[What the exercise asks]
Below are some records. Return exactly their lines from the one containing "Viewport: 391px width, 294px height." through the one containing "Task: Launch the Rufus AI assistant icon", and drop the pictures.

Supplied entries Start Marker

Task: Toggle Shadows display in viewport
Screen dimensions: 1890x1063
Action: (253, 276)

Supplied entries End Marker
Supplied entries Start Marker

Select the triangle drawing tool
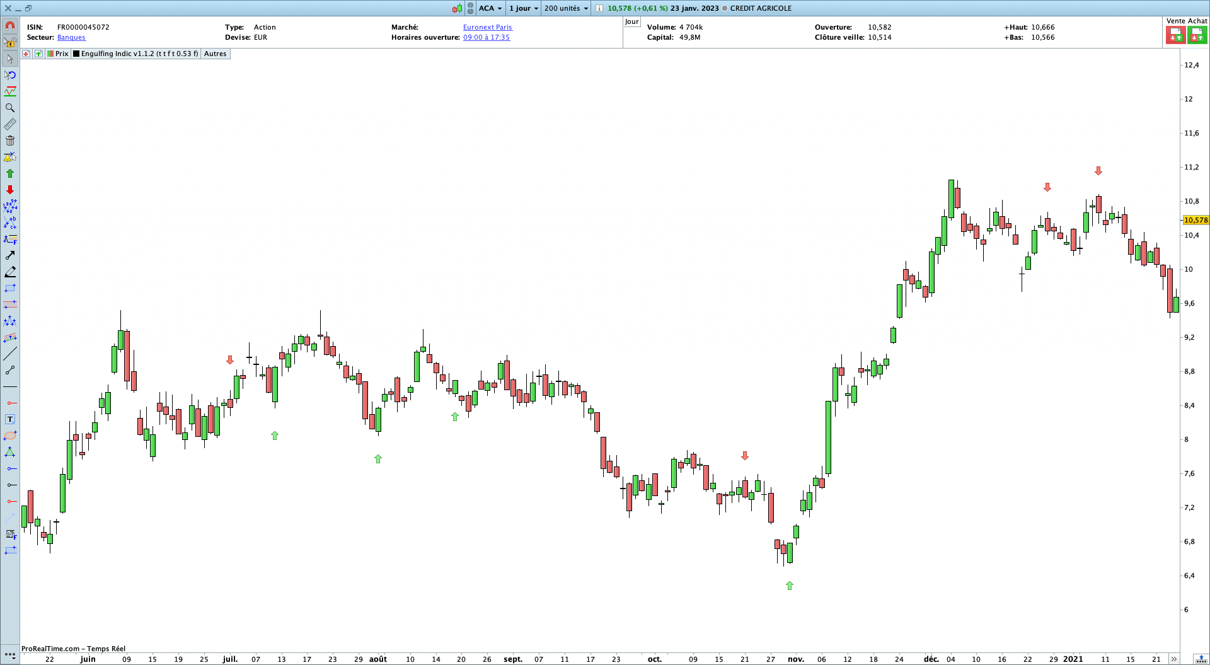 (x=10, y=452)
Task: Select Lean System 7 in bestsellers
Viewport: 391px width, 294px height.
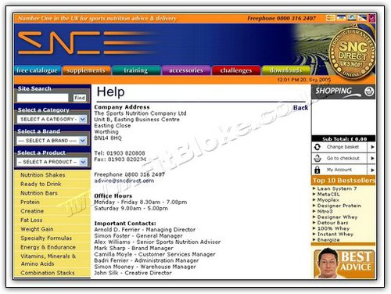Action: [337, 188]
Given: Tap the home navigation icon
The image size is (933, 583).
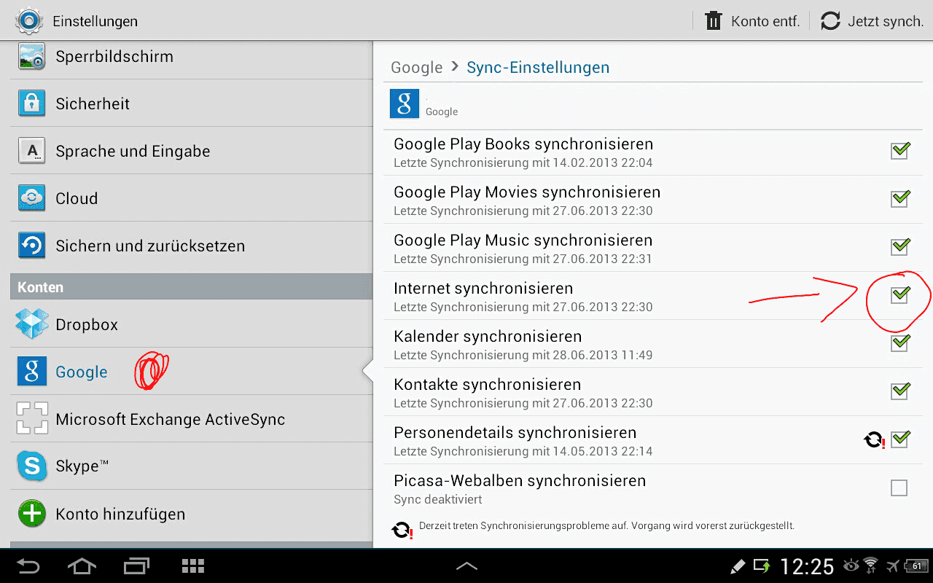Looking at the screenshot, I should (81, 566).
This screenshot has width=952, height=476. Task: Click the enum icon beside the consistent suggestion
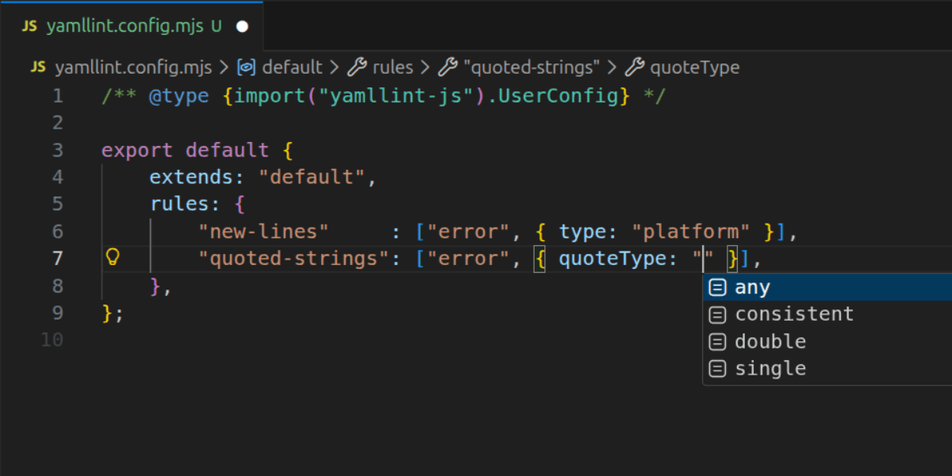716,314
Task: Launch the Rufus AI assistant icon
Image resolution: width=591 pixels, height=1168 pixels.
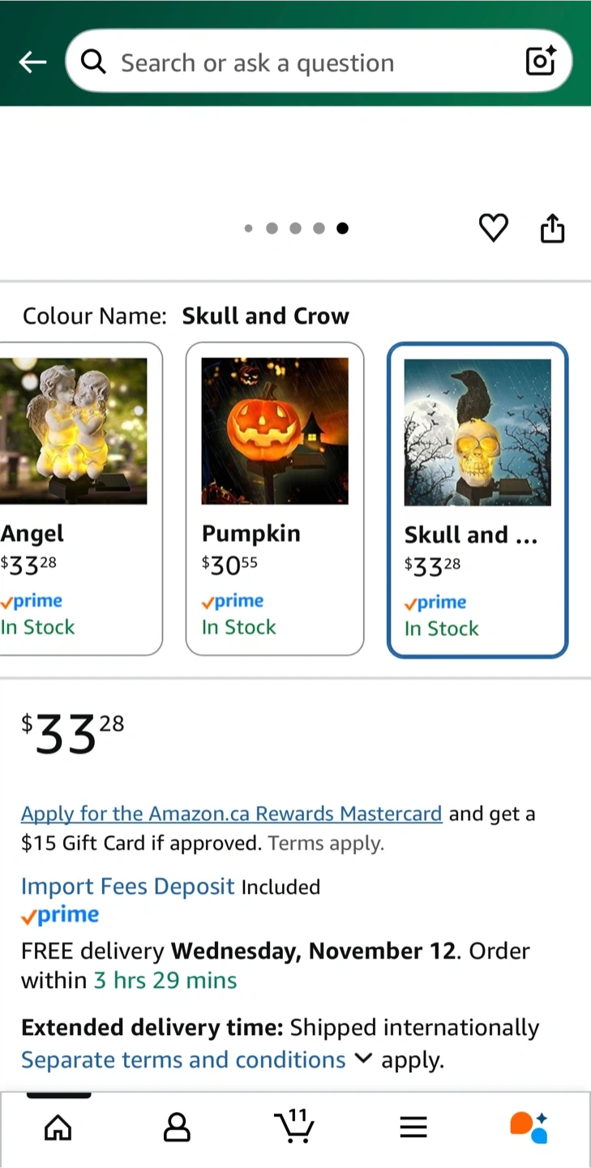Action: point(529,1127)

Supplied entries End Marker
Supplied entries Start Marker

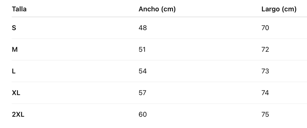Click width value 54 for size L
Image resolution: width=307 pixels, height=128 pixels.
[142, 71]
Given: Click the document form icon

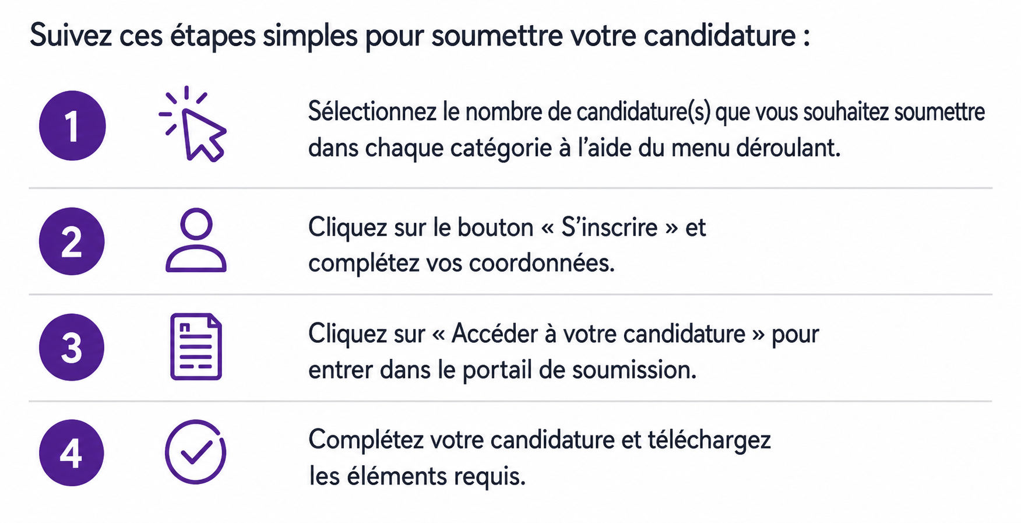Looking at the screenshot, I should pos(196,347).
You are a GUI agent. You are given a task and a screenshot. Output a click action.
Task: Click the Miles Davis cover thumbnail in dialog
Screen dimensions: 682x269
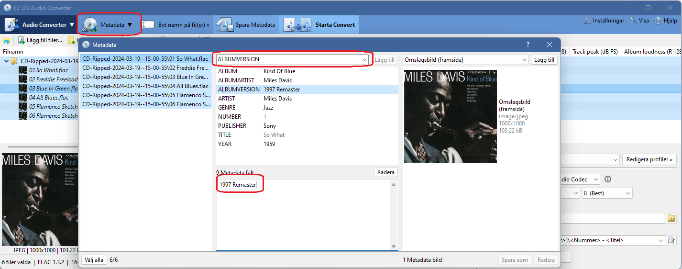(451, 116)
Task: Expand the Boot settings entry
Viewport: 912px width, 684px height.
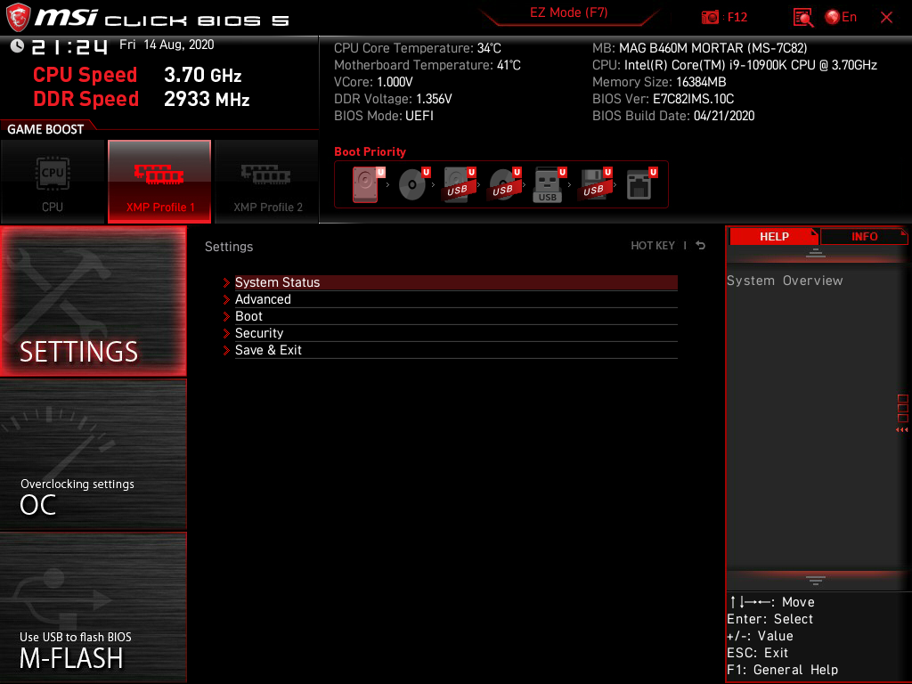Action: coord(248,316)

Supplied entries End Marker

[Response]
Viewport: 391px width, 294px height.
Action: [337, 188]
Given: Tap the home navigation icon
The image size is (933, 583).
Looking at the screenshot, I should (81, 566).
This screenshot has width=952, height=476. Task: Click the enum icon beside the consistent suggestion
716,314
Task: Launch the Rufus AI assistant icon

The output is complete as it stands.